A thunderous noise that panicked residents of Paris on Wednesday was caused by the sonic boom of a fighter jet breaking the sound barrier, police in the French capital said.

The military said the jet was scrambled to go to the aid of a passenger aircraft that had lost radio contact, and had been authorised to travel at supersonic speed.

"A very loud noise was heard in Paris and in the Paris region. It was not an explosion, it was a fighter jet crossing the sound barrier," Paris police said on Twitter, urging people to stop calling emergency phone lines.

The noise, which was heard all over the city and neighbouring suburbs and shook windows, rattled Parisians already on edge after a knife attack outside the former offices of satirical weekly Charlie Hebdo last week that the government has called an act of terror.

"A Rafale, carrying out an intervention to assist an aircraft that had lost contact, was authorised to break the sound barrier to reach the aircraft in difficulty," a French air force spokesman told AFP.

The spokesman said the fighter emitted its sonic boom over the east of Paris.

The defence ministry said in a statement the Rafale had gone to the aid of an ERJ 145 passenger plane, a 50-seater made by Brazil's Embraer, flying from Brive in the southwest to Saint-Brieuc in the northwest.

"Despite an altitude of more than 10,000 metres, the atmospheric conditions meant the supersonic boom was strongly felt in the Paris metropolitan area," it said.

Radio contact was re-established with the passenger plane and it reached its destination safely as the Rafale stood down.

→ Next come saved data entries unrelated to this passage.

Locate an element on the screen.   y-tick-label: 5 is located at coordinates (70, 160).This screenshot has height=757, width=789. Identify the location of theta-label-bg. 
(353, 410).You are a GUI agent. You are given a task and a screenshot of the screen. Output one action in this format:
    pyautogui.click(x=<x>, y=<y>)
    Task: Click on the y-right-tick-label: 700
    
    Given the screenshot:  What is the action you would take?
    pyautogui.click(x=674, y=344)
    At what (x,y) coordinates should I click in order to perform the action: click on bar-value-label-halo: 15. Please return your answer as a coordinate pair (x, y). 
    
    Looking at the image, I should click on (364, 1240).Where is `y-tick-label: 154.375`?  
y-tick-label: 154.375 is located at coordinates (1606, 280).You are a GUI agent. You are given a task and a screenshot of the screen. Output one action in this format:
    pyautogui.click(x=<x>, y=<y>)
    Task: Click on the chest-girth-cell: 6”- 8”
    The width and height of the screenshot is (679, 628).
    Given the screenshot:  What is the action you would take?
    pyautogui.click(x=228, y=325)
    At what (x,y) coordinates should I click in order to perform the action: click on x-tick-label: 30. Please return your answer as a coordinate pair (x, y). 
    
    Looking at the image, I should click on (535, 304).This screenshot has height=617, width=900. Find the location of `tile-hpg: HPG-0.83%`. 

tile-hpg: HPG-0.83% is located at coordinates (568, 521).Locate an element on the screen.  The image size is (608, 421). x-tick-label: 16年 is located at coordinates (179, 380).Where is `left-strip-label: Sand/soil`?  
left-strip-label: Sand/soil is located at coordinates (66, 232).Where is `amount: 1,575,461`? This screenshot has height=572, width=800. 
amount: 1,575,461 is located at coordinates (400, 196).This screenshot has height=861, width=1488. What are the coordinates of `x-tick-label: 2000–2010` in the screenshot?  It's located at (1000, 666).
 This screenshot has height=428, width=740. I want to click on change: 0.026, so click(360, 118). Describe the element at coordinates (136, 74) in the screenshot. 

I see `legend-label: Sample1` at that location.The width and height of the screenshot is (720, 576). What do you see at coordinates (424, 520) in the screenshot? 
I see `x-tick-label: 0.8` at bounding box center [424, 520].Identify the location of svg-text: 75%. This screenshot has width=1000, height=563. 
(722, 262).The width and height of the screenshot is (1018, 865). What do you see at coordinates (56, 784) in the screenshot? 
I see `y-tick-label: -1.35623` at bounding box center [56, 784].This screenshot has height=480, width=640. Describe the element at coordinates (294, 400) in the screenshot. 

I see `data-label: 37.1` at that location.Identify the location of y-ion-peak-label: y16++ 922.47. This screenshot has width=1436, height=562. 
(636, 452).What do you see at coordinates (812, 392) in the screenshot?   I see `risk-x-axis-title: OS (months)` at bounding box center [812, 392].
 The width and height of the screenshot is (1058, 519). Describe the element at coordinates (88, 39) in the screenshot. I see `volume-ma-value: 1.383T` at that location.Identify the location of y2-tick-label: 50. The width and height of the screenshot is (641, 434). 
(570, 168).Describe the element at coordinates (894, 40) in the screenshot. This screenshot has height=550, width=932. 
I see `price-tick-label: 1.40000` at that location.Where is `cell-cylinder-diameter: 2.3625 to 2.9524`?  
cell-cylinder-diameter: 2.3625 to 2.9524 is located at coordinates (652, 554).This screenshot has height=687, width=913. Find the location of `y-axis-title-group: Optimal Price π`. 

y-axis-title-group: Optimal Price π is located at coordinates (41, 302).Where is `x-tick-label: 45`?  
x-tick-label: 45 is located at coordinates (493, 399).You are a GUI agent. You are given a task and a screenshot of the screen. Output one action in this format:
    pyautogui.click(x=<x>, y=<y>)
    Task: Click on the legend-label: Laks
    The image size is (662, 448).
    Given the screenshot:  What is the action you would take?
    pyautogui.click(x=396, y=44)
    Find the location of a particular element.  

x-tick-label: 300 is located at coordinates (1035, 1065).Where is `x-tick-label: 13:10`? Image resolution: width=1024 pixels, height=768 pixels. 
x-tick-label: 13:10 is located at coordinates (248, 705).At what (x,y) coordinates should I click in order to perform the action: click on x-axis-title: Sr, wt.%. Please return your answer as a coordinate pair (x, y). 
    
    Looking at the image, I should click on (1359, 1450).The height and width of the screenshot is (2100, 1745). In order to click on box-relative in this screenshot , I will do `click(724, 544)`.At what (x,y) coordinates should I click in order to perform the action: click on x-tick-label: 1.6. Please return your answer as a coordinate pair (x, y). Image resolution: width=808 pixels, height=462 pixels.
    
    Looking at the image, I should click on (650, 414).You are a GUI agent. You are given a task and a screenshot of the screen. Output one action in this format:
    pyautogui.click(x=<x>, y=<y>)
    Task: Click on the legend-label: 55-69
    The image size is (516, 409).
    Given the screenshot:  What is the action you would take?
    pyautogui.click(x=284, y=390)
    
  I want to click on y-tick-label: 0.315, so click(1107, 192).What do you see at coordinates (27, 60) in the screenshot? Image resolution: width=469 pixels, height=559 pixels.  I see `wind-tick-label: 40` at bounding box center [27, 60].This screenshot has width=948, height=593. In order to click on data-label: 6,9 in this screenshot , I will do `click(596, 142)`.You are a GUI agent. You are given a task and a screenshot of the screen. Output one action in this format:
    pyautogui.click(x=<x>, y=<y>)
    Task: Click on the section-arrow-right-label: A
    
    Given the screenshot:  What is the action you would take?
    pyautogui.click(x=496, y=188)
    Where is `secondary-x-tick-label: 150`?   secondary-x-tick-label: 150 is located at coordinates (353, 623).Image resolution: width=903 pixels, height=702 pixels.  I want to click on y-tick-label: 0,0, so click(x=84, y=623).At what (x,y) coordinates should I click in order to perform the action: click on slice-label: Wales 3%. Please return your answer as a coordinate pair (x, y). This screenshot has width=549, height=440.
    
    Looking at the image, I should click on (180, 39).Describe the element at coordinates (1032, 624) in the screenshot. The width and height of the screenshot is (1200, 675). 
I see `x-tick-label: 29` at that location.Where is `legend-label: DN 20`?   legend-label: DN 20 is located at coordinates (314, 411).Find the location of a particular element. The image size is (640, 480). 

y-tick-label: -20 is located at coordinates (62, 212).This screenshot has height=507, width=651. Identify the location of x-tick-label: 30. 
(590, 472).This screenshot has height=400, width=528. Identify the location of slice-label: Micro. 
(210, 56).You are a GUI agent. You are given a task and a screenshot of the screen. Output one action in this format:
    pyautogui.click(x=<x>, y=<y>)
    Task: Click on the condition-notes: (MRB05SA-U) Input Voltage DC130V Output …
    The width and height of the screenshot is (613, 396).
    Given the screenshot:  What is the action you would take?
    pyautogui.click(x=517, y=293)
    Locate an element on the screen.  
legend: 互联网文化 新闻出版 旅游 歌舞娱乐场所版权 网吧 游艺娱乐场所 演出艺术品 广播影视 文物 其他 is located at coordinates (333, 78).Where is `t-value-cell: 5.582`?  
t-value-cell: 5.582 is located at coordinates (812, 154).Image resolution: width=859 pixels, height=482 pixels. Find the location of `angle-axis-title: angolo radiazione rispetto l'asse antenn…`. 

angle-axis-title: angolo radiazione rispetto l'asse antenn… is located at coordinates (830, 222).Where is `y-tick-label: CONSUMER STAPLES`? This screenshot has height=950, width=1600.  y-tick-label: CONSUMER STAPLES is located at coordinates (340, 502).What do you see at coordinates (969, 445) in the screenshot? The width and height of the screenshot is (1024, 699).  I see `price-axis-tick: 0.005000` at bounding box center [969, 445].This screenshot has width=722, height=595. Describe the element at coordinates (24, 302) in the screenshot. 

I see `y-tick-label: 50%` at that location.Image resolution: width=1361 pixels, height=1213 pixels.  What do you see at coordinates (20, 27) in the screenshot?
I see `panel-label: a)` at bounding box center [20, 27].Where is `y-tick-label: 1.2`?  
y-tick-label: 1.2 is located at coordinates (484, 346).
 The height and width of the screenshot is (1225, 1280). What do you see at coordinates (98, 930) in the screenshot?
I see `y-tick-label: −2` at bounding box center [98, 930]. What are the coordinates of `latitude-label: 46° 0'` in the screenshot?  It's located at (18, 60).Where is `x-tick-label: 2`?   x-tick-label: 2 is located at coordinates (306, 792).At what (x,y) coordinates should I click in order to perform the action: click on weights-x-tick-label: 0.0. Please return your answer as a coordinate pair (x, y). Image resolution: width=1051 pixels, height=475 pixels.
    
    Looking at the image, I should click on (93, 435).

The same fighter jet had been called out earlier Wednesday to check a Falcon 50 plane that had lost radio contact which was also reestablished, it said.

The French air force said the jet was authorised to travel at supersonic speed
The French air force said the jet was authorised to travel at supersonic speed AFP / ALAIN JULIEN

France's DGAC civil aviation authority played down the seriousness of the incident, saying such events happen "regularly". In 2019, the French air force counted 450 "abnormal" aviation situations, 210 of which required intervention by fighter jets or helicopters.

Wednesday's incident led to confusion, with people taking to social media to ask about a noise that many noted came without any apparent smoke or other traces of damage.

It was clearly heard at the French Open tennis tournament at Roland Garros, where star player Stan Wawrinka of Switzerland and his German opponent Dominik Koepfer paused in astonishment and apparent worry as the noise echoed around the stadium.

"Yeah, I heard it. I was a bit worried because I thought something bad happened," said Ukrainian tennis star Elina Svitolina after defeating Mexico's Renata Zarazua on the tournament's showpiece Court Philippe Chatrier.

"I looked at the chair umpire. He was a little bit shocked as well because you never know these days what can happen, what's going on," she said. "It was very strange, very loud, like something big dropped."

Last Friday, two people were wounded in an attack by a man wielding a meat cleaver outside the former offices of satirical weekly Charlie Hebdo in Paris.

The assault came three weeks into the trial of suspected accomplices in the January 2015 attacks on Charlie Hebdo and a Jewish supermarket.

Seventeen people were killed in the three-day spree of violence in 2015, including Charlie Hebdo staff and police officers.

The bloodshed heralded a wave of Islamist violence in France that has left 258 people dead. The nation remains on high terror alert.